50 Other Disclosures for the year ended 31st March, 2025 and 31st March, 2024

(i) The Company does not have any Benami property, where any proceeding has been initiated or pending against the Company for holding any Benami property under the Benami Transactions (Prohibition) Act, 1988 and rules made thereunder.

(ii) The Company does not have any transactions with companies struck off. under section 248 of Companies Act, 2013 or section 560 of Companies Act, 1956.

(iii) The Company does not have any charges or satisfaction which is yet to be registered with Registrar of Companies (ROC) beyond the statutory period,

(iv) The Company has not traded or invested in Crypto currency or Virtual Currency during the current and previous financial year.

(v) The Company has not advanced or loaned or invested funds to any other person(s) or entity(ies), including foreign entities (Intermediaries) with the understanding that the Intermediary shall:

(a) directly or indirectly lend or invest in other persons or entities identified in any manner whatsoever by or on behalf of the company (Ultimate Beneficiaries); or

(b) provide any guarantee, security or the like to or on behalf of the Ultimate Beneficiaries.

(vi) The Company has not received any fund from any person(s) or entity(ies), including foreign entities (Funding Party) with the understanding (whether recorded in writing or otherwise) that the Company shall:

(a) directly or indirectly lend or invest in other persons or entities identified in any manner whatsoever by or on behalf of the Funding Party (Ultimate Beneficiaries); or

(b) provide any guarantee, security or the like on behalf of the Ultimate Beneficiaries.

(vii) The Company does not have any such transaction which is not recorded in the books of accounts that has been surrendered or disclosed as income during the year in the tax assessments under the Income Tax Act, 1961 (such as, search or survey or any other relevant provisions of the Income Tax Act, 1961).

(viii) The Company has not been declared as wilful defaulter by any bank or financial institution or other lender.

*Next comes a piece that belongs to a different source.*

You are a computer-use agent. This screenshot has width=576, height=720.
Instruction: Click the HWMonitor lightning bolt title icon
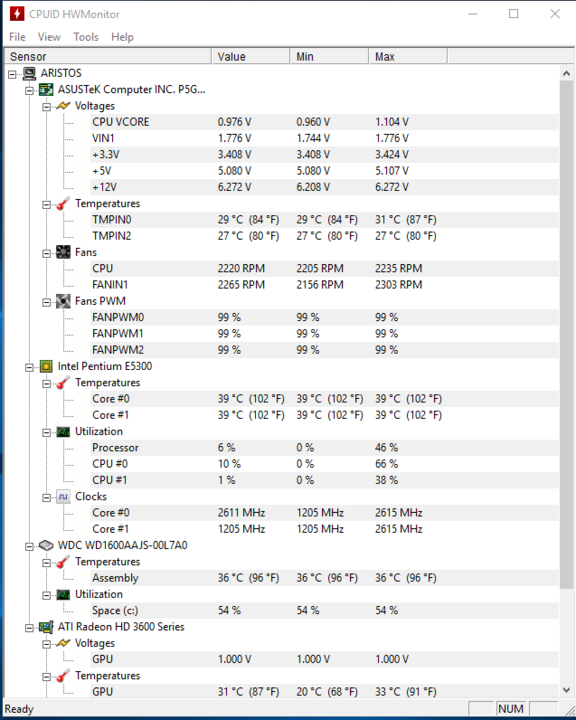click(x=17, y=14)
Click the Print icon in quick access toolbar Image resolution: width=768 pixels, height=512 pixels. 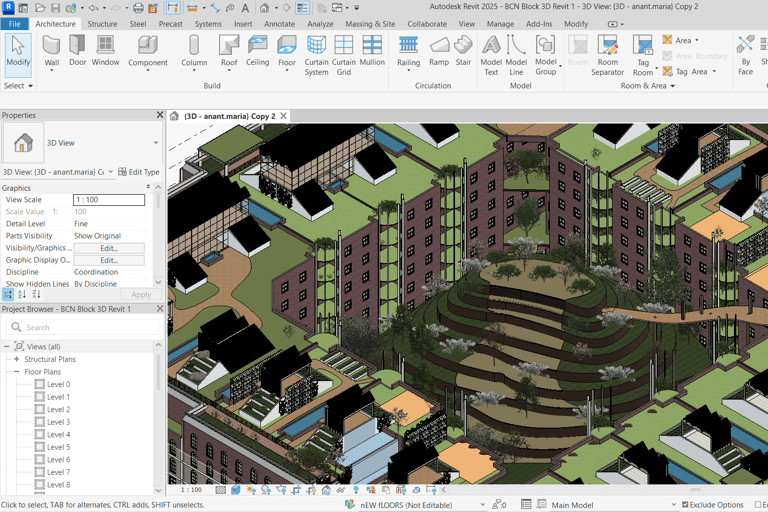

51 The Company uses an accounting software for maintaining its books of account which has a feature of recording audit trail (edit log) facility and the same has operated throughout the year for all relevant transactions recorded in the accounting software, except that audit trail feature is not enabled for certain changes made using privileged access rights to the SAP application and the underlying HANA database. Further, no instance of audit trail feature being tampered with was noted in respect of the accounting software. Additionally, the audit trail of prior year(s) has been preserved by the Company as per the statutory requirements for record retention to the extent it was enabled and recorded in the respective years.

52 Events occurred after the Balance Sheet date

The Company evaluates events and transactions that occur subsequent to the balance sheet date but prior to approval of financial statement to determine the necessity for recognition and/or reporting of any of these events and transactions in the financial statements. As of 10th May, 2025 there were no material subsequent events to be recognized or reported.

53 The Company has Investment in subsidiaries which were previously disclosed under Non-financial assets for presentation in the balance sheet. However, based on review of commonly prevailing practices, the management considers it to be more relevant to disclose the same under Financial assets. Accordingly, prior year comparatives as at 31st March, 2024 have been restated by reclassifying Investment in subsidiaries amounting to ' 46,099.92 lakhs from Non-financial assets to Financial assets, in the balance sheet. The management believes that the reclassification does not have any material impact on information presented in the balance sheet.